**Task description**
Copy the records below exactly, leaving out every picture.

*** The data

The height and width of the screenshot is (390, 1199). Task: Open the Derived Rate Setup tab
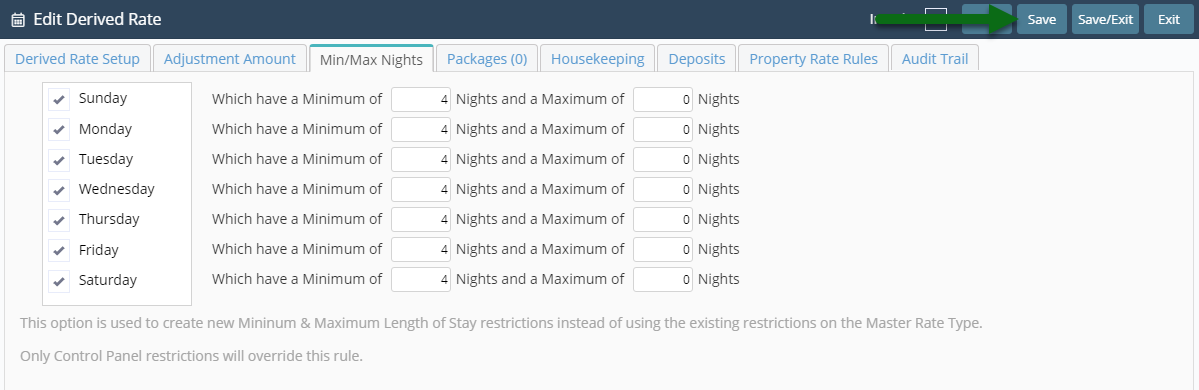point(77,59)
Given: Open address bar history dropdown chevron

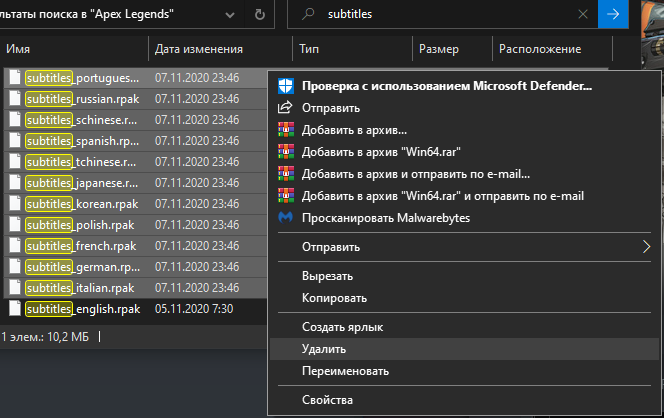Looking at the screenshot, I should pyautogui.click(x=230, y=15).
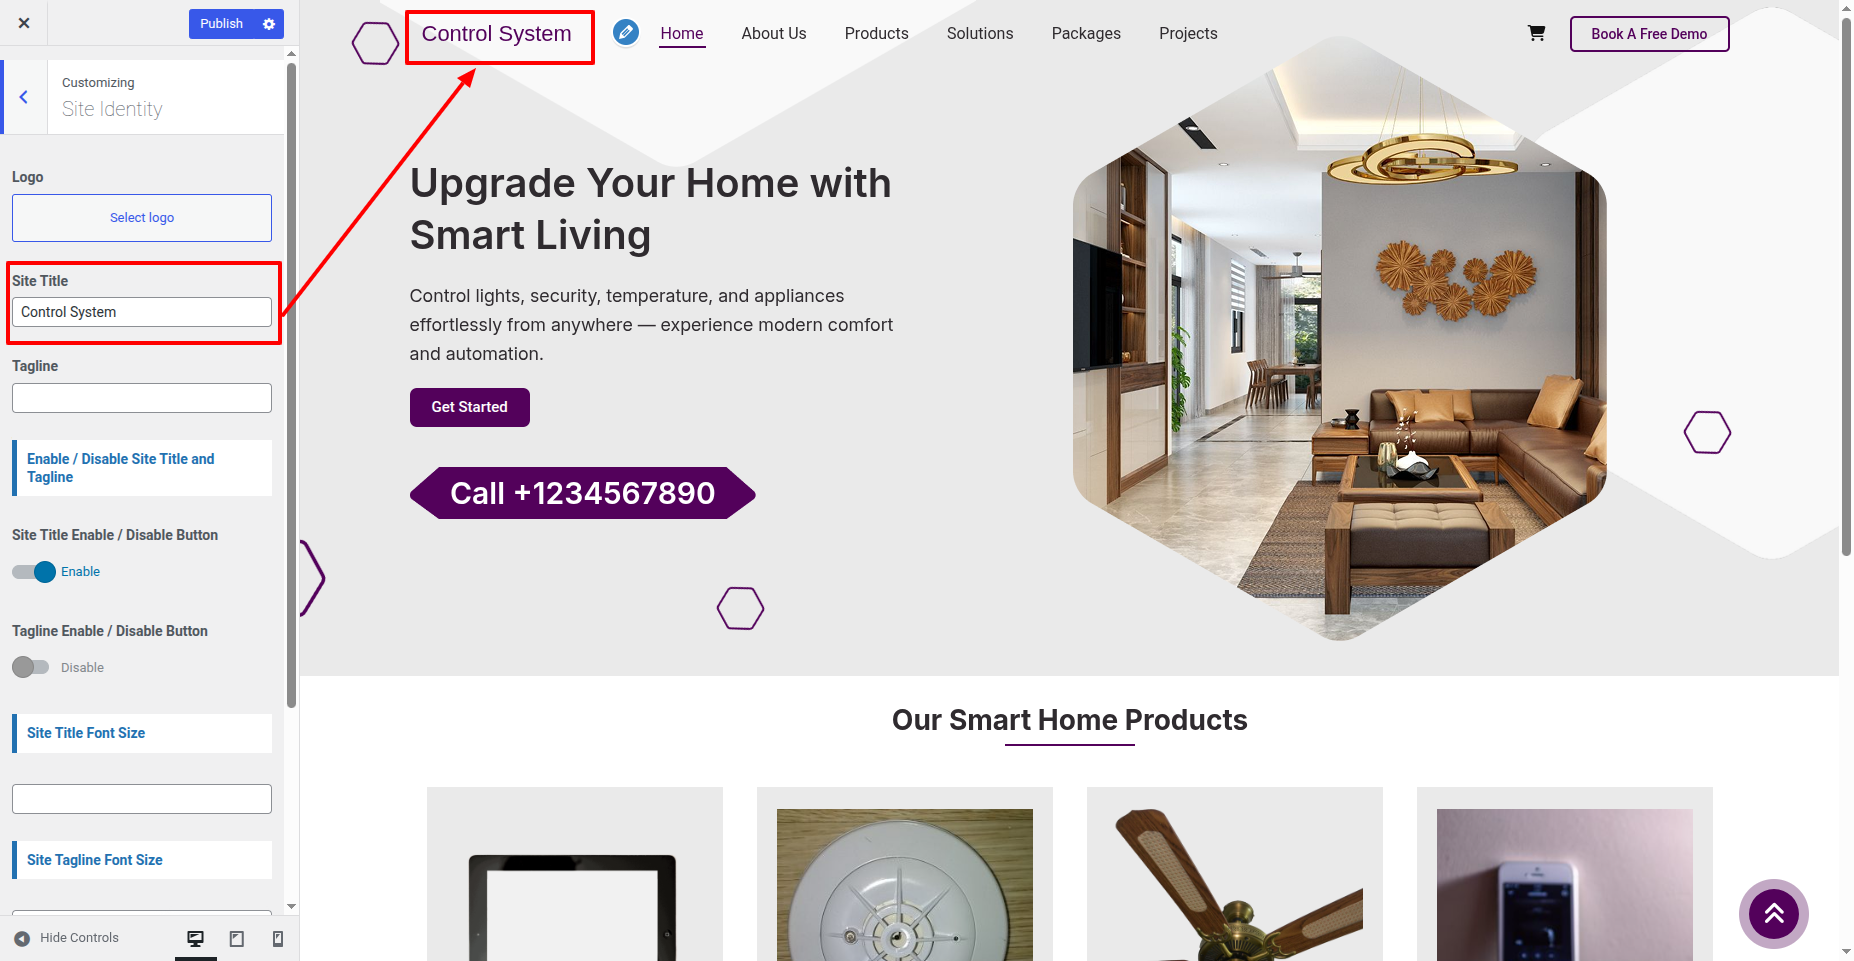Click the Tagline input field

coord(142,398)
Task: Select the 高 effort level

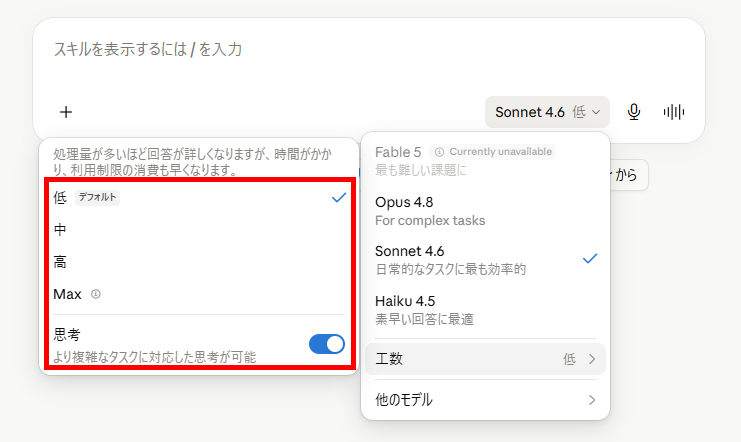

******

**Output of the exercise**
The height and width of the screenshot is (390, 1199). Task: Open the Derived Rate Setup tab
point(77,59)
Given: Open address bar history dropdown chevron

Looking at the screenshot, I should pyautogui.click(x=230, y=15).
Click the Tagline input field

coord(142,398)
Task: Select the 高 effort level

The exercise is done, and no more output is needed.